▼

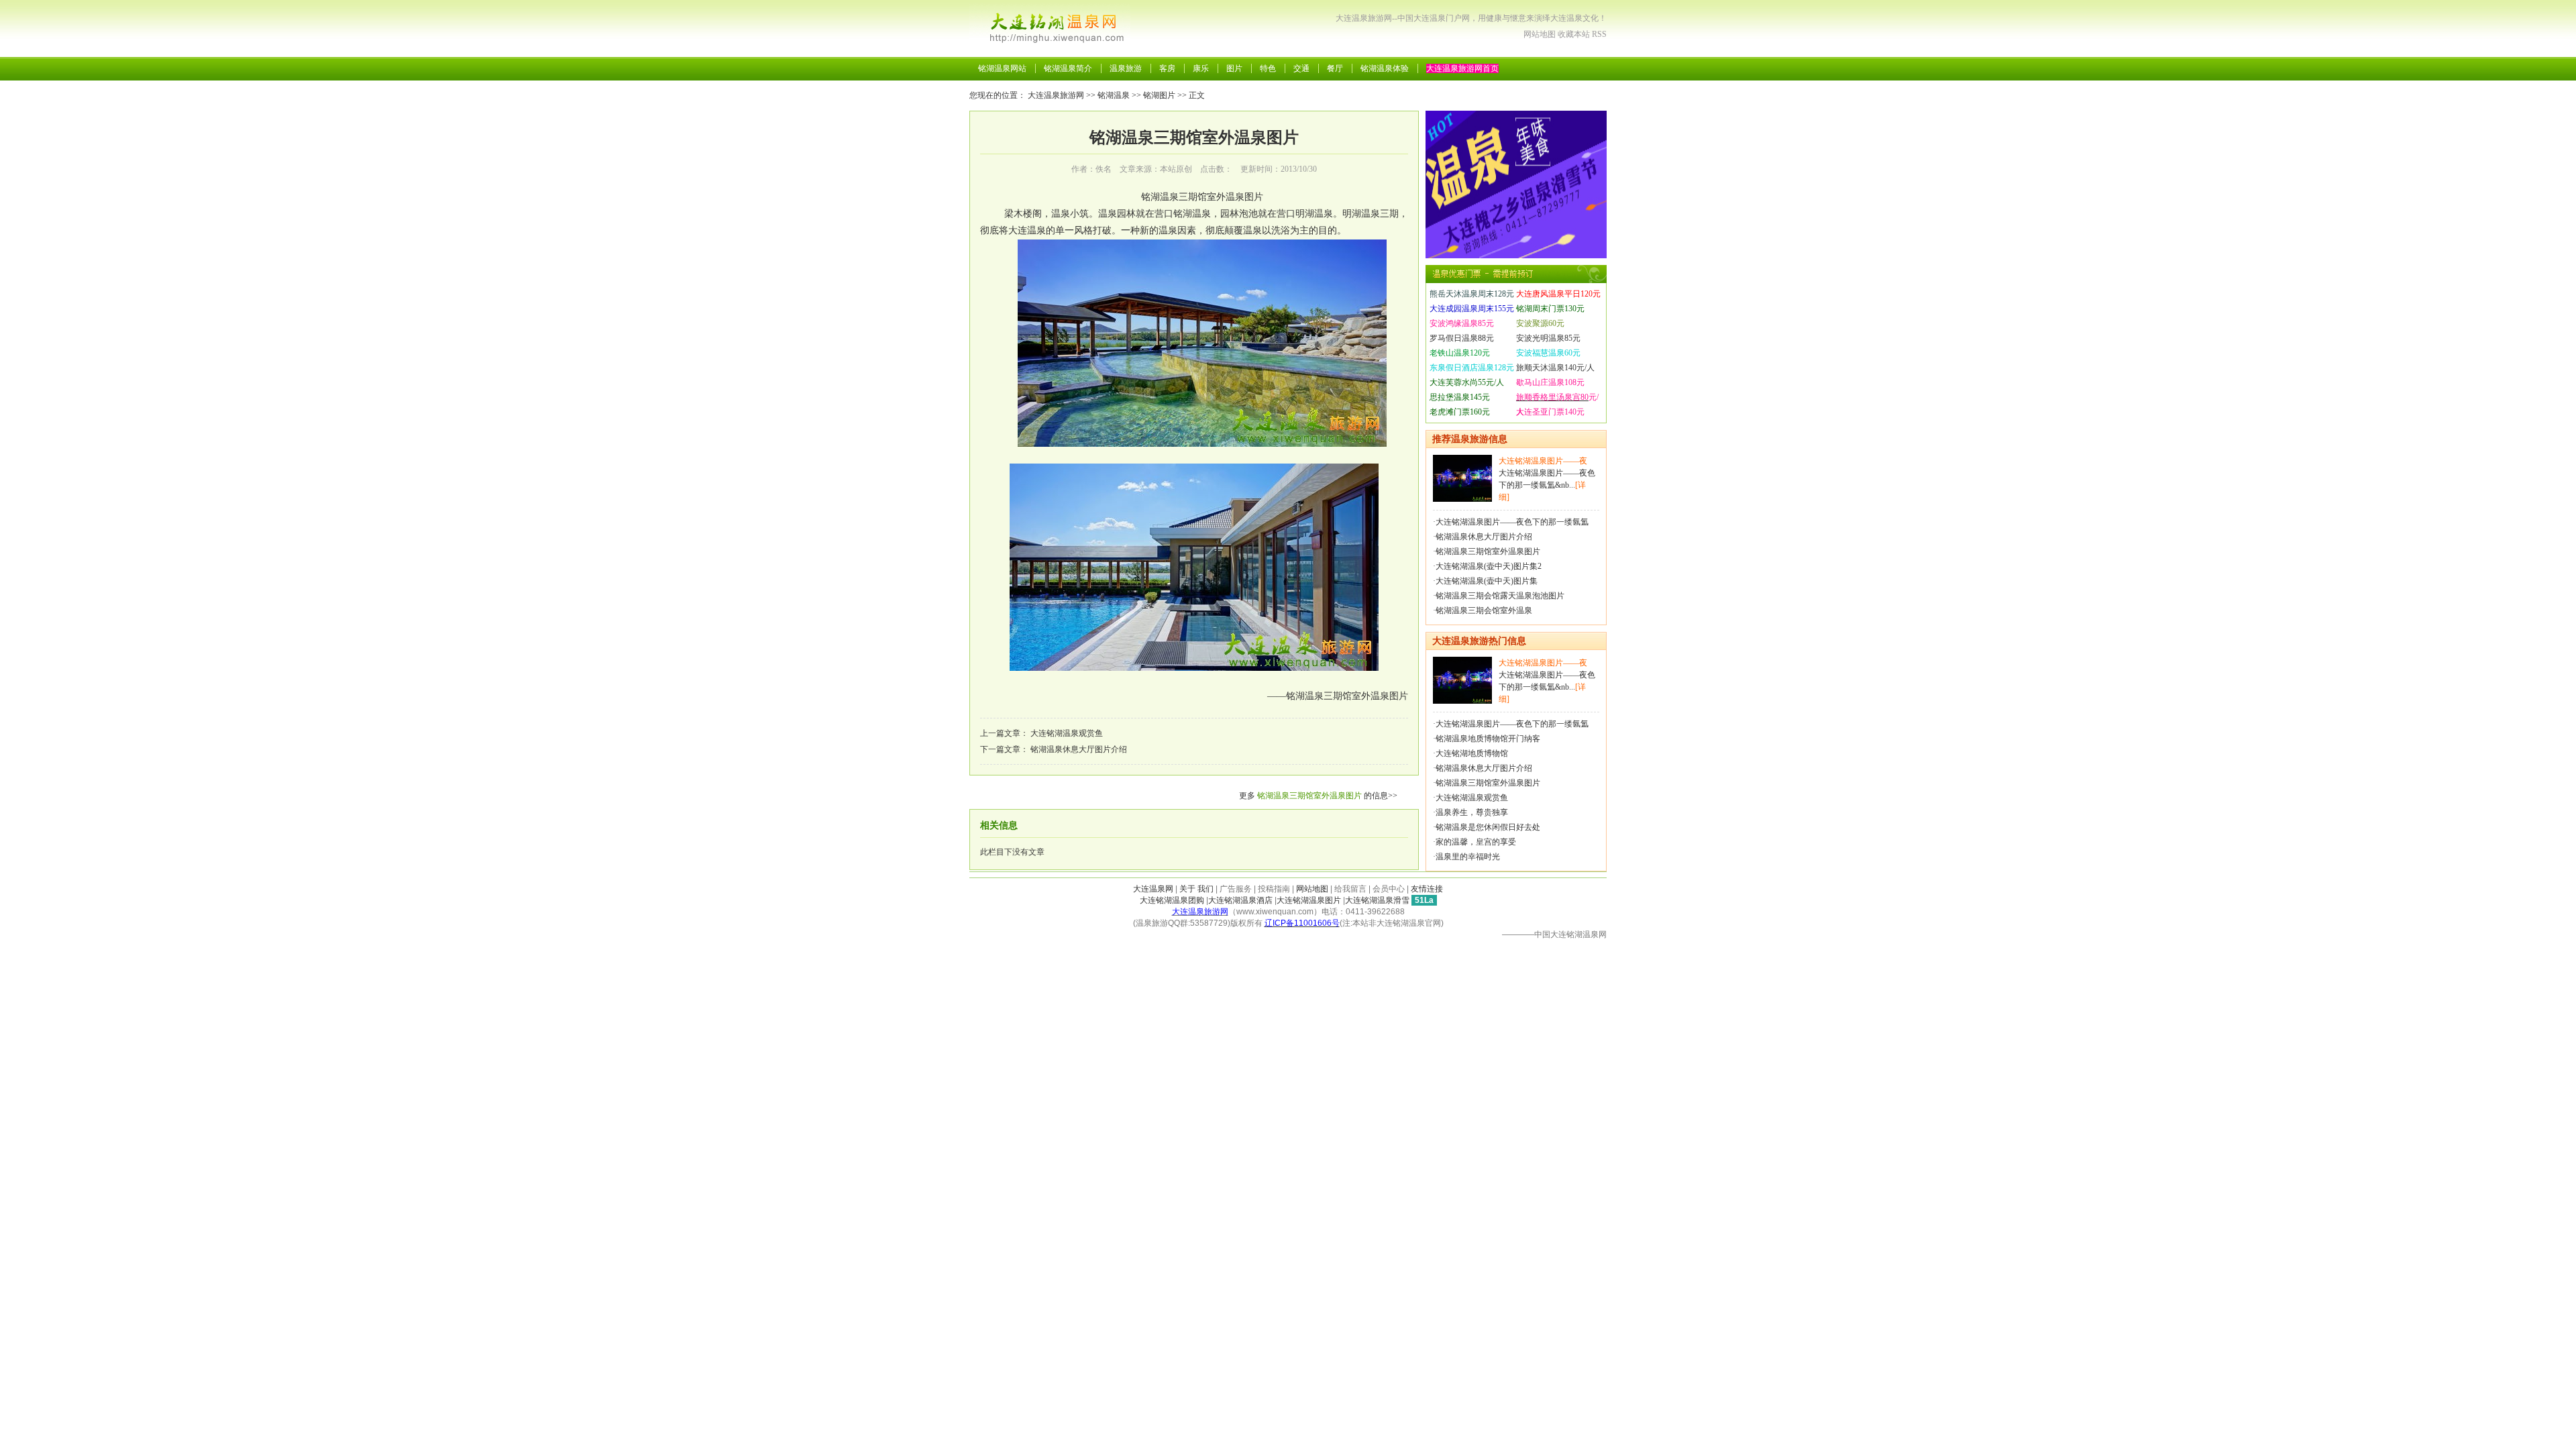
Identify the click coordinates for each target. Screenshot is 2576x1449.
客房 (1167, 68)
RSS (1599, 34)
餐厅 (1335, 68)
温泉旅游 (1126, 68)
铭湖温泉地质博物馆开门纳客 (1488, 738)
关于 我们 (1196, 889)
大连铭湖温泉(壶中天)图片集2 (1489, 566)
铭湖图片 (1159, 95)
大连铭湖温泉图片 (1309, 900)
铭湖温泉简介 (1068, 68)
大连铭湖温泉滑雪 (1377, 900)
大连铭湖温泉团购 (1172, 900)
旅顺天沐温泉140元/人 (1555, 367)
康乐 (1201, 68)
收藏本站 (1574, 34)
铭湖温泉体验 (1384, 68)
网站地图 (1539, 34)
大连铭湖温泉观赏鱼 (1066, 733)
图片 (1234, 68)
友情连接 (1427, 889)
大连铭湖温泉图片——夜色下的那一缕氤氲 (1512, 522)
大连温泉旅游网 (1056, 95)
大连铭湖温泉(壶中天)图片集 (1487, 581)
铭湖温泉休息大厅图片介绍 (1078, 749)
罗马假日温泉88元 (1462, 338)
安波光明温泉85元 (1548, 338)
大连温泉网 (1153, 889)
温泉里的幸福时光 (1468, 856)
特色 (1268, 68)
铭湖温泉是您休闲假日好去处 (1488, 827)
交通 (1301, 68)
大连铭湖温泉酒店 (1240, 900)
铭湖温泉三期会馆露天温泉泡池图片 (1500, 595)
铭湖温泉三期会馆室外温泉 (1484, 610)
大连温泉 (1027, 230)
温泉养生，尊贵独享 (1472, 812)
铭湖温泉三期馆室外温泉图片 (1309, 795)
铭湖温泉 (1113, 95)
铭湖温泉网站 (1002, 68)
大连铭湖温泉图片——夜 (1543, 461)
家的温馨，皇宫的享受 (1476, 842)
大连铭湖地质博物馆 (1472, 753)
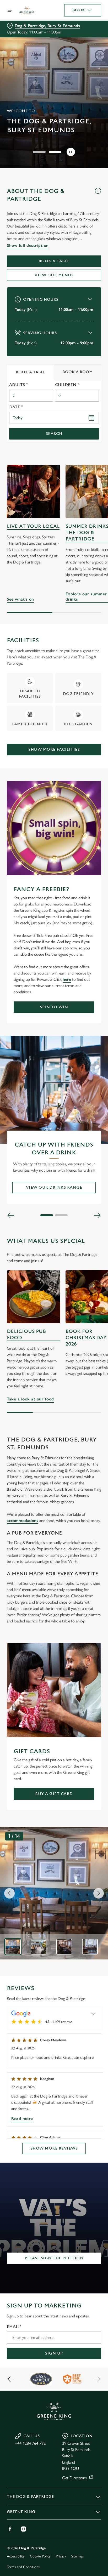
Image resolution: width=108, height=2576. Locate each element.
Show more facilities (54, 749)
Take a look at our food (30, 1399)
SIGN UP (54, 2353)
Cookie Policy (40, 2556)
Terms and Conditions (23, 2567)
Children (67, 385)
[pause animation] (71, 152)
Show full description (28, 245)
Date (16, 407)
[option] (13, 1946)
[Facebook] (10, 2529)
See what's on (33, 491)
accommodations (22, 1520)
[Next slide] (98, 1893)
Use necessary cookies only (54, 1382)
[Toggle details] (93, 2013)
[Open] (10, 10)
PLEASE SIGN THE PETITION (54, 2258)
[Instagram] (23, 2529)
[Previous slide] (9, 1893)
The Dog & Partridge (30, 2496)
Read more (22, 2118)
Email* (14, 2326)
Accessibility (16, 2556)
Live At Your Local (33, 526)
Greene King (21, 2512)
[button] (39, 152)
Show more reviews (54, 2148)
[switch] (94, 1295)
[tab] (30, 371)
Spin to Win (54, 1007)
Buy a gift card (54, 1794)
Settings (84, 1349)
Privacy (61, 2556)
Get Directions (74, 2477)
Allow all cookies (54, 1365)
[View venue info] (98, 196)
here (67, 979)
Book (78, 10)
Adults (18, 385)
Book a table (54, 261)
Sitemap (77, 2556)
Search (54, 433)
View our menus (54, 275)
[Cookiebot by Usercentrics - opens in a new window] (79, 1189)
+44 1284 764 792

▲

Print nothing except the lines above from the one containing "铭湖温泉三期会馆露天温泉泡池图片 (1500, 595)" down to the one containing "[Previous slide] (9, 1893)", both included, exactly as written and free of pictures.

> **TASK OUTPUT**:
铭湖温泉三期会馆露天温泉泡池图片 (1500, 595)
铭湖温泉三期会馆室外温泉 (1484, 610)
大连温泉 (1027, 230)
温泉养生，尊贵独享 (1472, 812)
铭湖温泉三期馆室外温泉图片 (1309, 795)
铭湖温泉 (1113, 95)
铭湖温泉网站 (1002, 68)
大连铭湖温泉图片——夜 (1543, 461)
家的温馨，皇宫的享受 (1476, 842)
大连铭湖地质博物馆 (1472, 753)
Image resolution: width=108, height=2576. Locate each element.
Show more facilities (54, 749)
Take a look at our food (30, 1399)
SIGN UP (54, 2353)
Cookie Policy (40, 2556)
Terms and Conditions (23, 2567)
Children (67, 385)
[pause animation] (71, 152)
Show full description (28, 245)
Date (16, 407)
[option] (13, 1946)
[Facebook] (10, 2529)
See what's on (33, 491)
accommodations (22, 1520)
[Next slide] (98, 1893)
Use necessary cookies only (54, 1382)
[Toggle details] (93, 2013)
[Open] (10, 10)
PLEASE SIGN THE PETITION (54, 2258)
[Instagram] (23, 2529)
[Previous slide] (9, 1893)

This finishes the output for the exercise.